JeschkeLab / DeerLab-Matlab

Data analysis and method development toolbox for dipolar EPR spectroscopy
MIT License
4 stars 2 forks source link

Support for distance vectors with non-uniform increment #83

Closed stestoll closed 4 years ago

stestoll commented 4 years ago

Is it possible to have DeerLab support r vectors with arbitrary (positive) increments?

For example, r = sqrt(linspace(1.5,6^2)).

Normalization of P in this case is easy, but it's unclear how to apply the delta-r scaling to the kernel matrix. K = K.*diff(r) doesn't work because diff(r) is one element too short.
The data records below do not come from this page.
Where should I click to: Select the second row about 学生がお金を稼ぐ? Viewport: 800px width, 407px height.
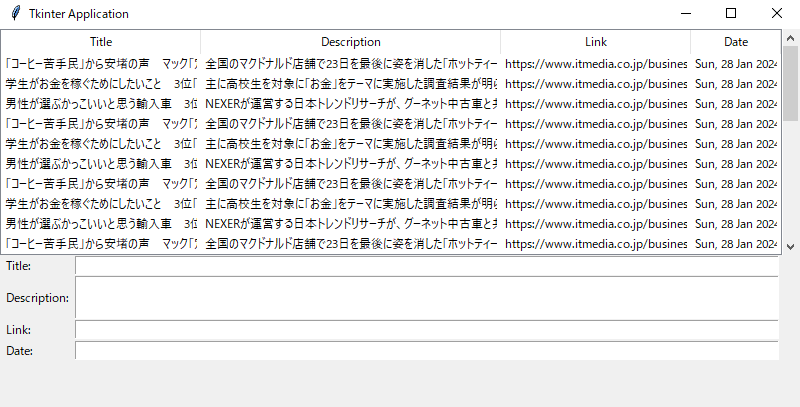(x=100, y=83)
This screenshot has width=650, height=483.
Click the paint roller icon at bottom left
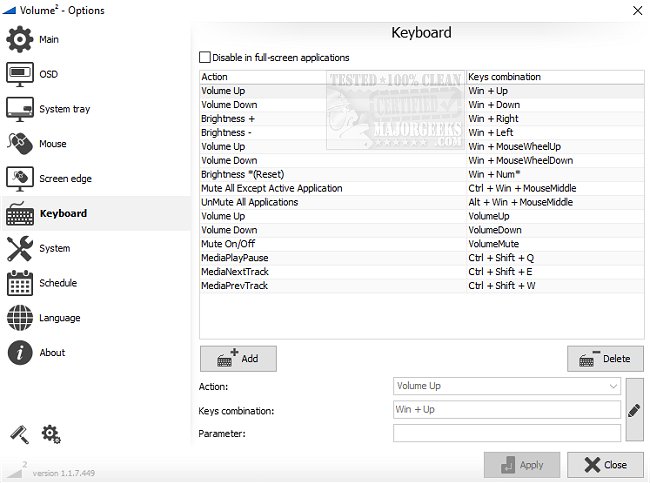(20, 434)
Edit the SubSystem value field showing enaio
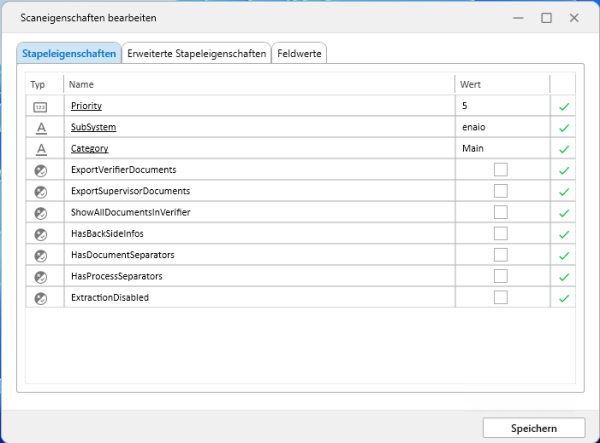 [x=500, y=127]
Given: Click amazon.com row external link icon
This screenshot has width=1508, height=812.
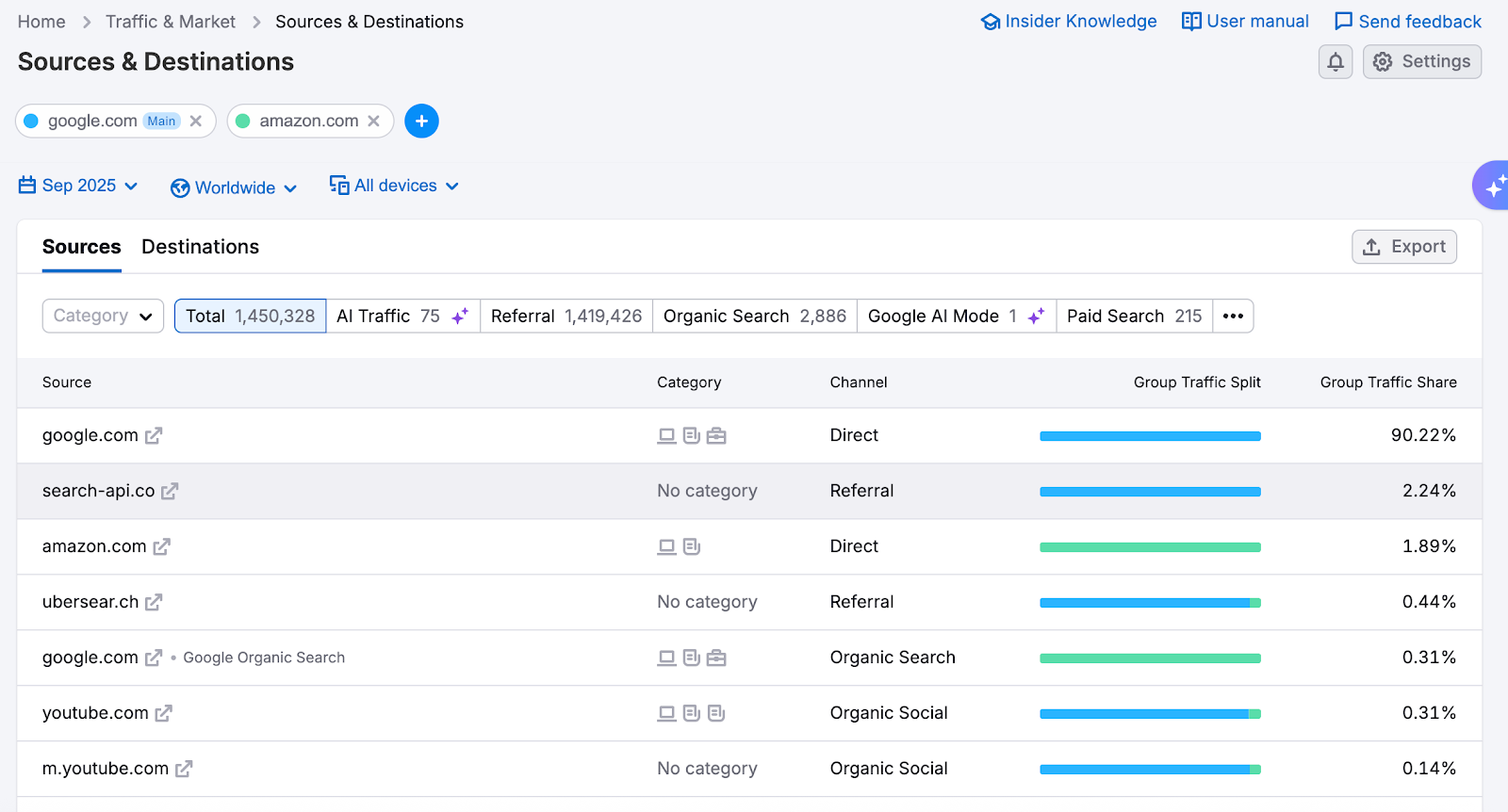Looking at the screenshot, I should (x=161, y=546).
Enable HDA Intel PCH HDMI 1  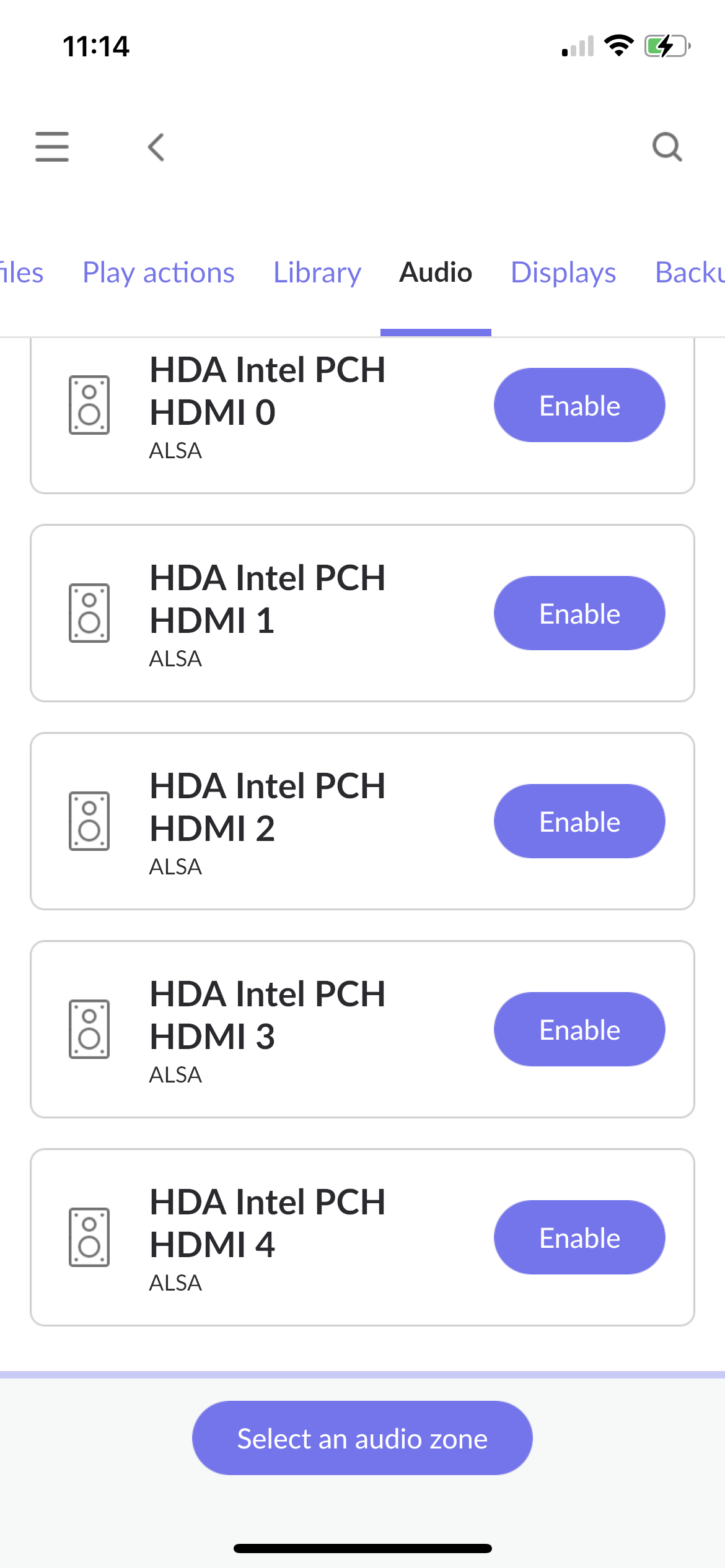[x=579, y=614]
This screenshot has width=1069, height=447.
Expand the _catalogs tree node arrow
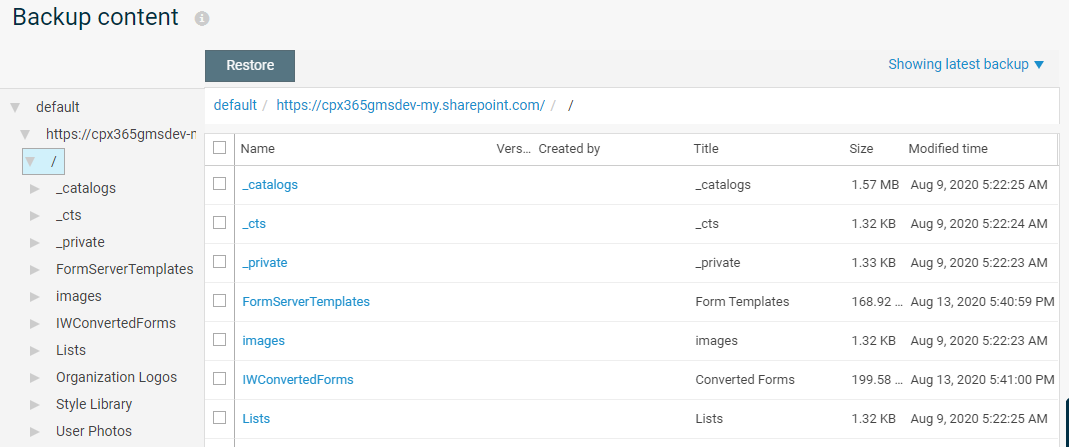point(35,188)
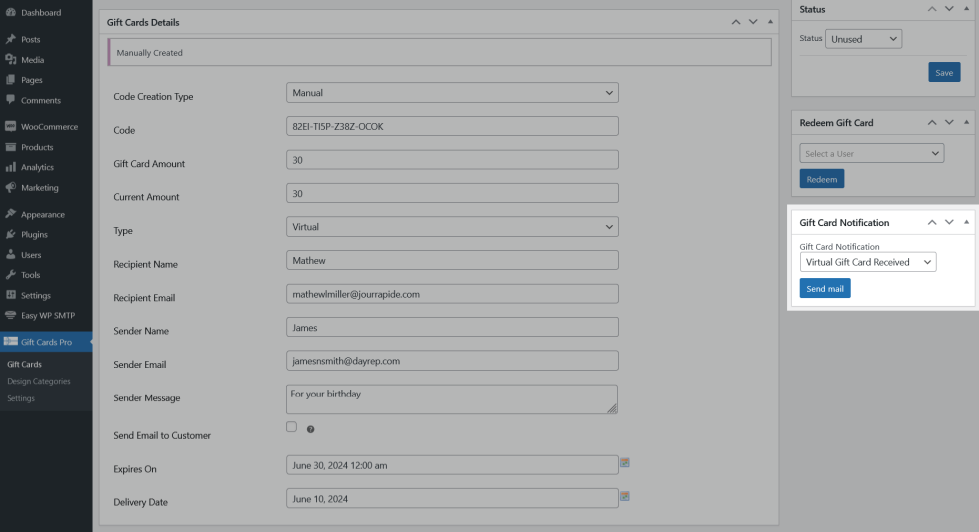Click help icon next to Send Email checkbox
Viewport: 979px width, 532px height.
coord(310,429)
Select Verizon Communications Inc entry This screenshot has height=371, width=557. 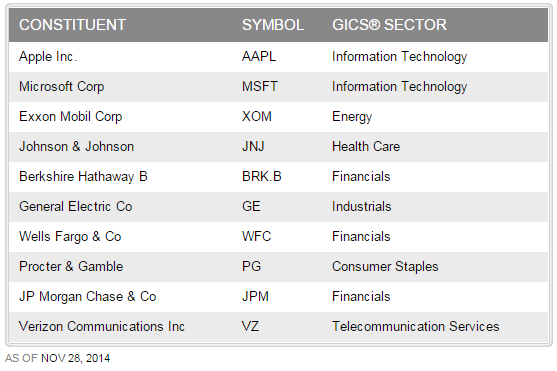pos(102,327)
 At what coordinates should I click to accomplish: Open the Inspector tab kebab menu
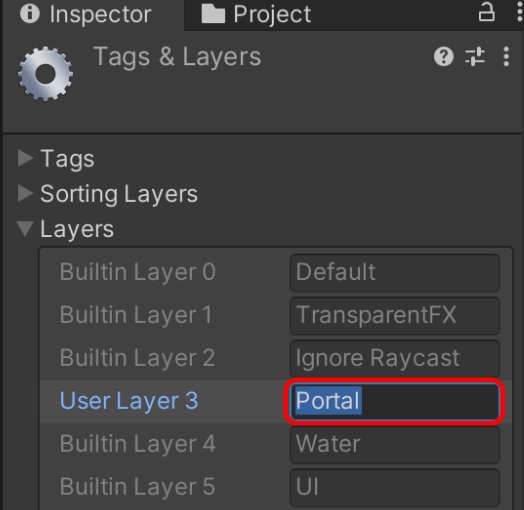point(520,13)
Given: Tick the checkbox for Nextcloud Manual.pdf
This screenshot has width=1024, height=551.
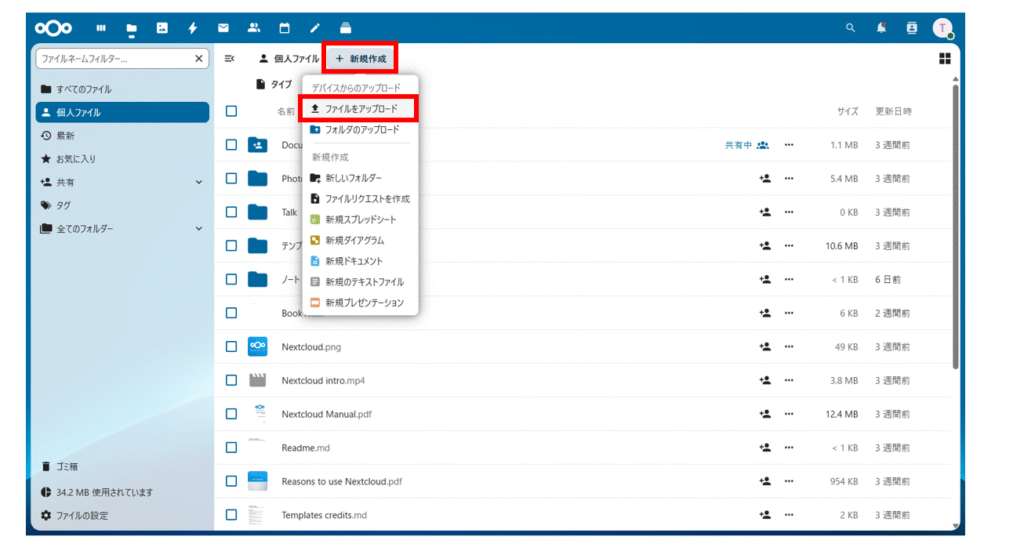Looking at the screenshot, I should click(x=231, y=413).
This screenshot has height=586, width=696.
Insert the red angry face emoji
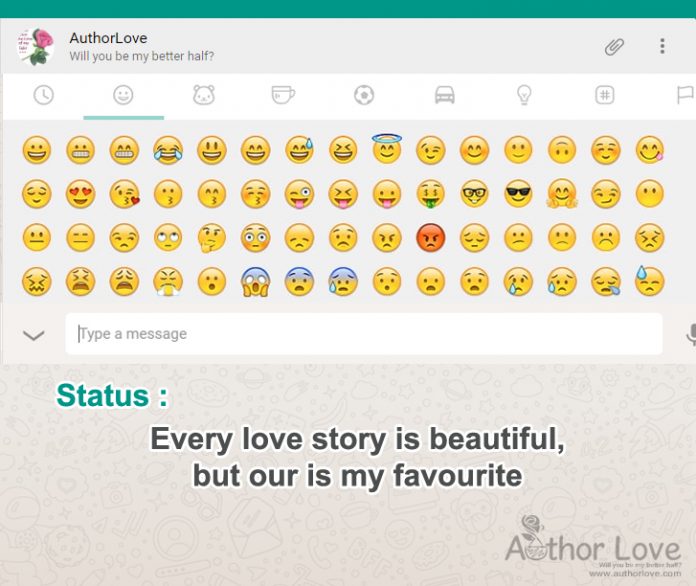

luisfabib commented 4 years ago

Non-uniform distance vectors can be implemented in a very straightforward way:

Using trapz as integration function

The MATLAB trapz function allows the integration over non-uniform spaces, meaning that the Fredholm integral would need to be written as:

V = trapz(r,K.*P.',2)

This requires the dipolarkernel not to be normalized by dr and for the distance distribution to be normalized via P = P/trapz(r,P) instead of P = P/sum(P). This definition using the trapz function would also work for uniform spaces, without any difference.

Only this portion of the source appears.